### Data to process ###
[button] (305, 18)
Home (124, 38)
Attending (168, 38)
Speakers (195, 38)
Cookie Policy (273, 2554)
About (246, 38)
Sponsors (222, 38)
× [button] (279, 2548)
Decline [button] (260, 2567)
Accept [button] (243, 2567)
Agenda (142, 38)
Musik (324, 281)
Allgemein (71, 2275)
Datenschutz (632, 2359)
###
### Data to process ###
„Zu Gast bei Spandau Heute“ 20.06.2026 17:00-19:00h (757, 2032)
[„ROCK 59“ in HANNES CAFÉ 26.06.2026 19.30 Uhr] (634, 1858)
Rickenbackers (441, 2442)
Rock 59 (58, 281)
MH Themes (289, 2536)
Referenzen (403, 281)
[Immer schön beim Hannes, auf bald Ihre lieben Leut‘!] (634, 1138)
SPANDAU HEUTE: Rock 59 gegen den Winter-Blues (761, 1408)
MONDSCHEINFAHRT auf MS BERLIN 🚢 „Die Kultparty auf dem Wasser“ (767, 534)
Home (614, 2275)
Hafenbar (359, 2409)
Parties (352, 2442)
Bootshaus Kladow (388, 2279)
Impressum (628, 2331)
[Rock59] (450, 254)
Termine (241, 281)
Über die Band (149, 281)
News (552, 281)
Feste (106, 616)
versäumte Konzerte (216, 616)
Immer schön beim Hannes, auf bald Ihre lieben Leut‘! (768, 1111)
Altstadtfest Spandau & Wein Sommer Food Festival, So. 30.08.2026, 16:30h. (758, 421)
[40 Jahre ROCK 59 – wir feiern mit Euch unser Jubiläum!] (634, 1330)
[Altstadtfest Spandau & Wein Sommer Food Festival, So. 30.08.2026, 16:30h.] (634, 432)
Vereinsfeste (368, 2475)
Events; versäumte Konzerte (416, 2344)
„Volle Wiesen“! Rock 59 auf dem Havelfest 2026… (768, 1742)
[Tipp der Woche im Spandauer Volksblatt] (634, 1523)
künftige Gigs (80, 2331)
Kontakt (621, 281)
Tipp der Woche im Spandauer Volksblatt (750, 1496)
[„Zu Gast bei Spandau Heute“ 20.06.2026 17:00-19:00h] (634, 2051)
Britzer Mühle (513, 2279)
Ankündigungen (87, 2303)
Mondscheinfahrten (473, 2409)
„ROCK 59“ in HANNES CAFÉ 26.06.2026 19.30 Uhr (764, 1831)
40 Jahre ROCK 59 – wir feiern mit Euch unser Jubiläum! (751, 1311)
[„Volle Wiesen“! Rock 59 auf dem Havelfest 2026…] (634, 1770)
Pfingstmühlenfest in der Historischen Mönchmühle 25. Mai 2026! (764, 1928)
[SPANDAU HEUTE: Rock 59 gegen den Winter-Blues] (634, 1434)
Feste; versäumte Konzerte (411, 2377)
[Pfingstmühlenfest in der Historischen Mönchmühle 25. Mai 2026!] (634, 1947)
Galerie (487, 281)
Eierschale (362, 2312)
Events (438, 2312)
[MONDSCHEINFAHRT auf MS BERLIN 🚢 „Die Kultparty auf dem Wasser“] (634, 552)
###
What you have to do: Retype only this portion of the data above: the line containing "[Pfingstmühlenfest in der", the line containing "[MONDSCHEINFAHRT auf MS", and all lines between them, exactly.

Problem solution:
[Pfingstmühlenfest in der Historischen Mönchmühle 25. Mai 2026!] (634, 1947)
Galerie (487, 281)
Eierschale (362, 2312)
Events (438, 2312)
[MONDSCHEINFAHRT auf MS BERLIN 🚢 „Die Kultparty auf dem Wasser“] (634, 552)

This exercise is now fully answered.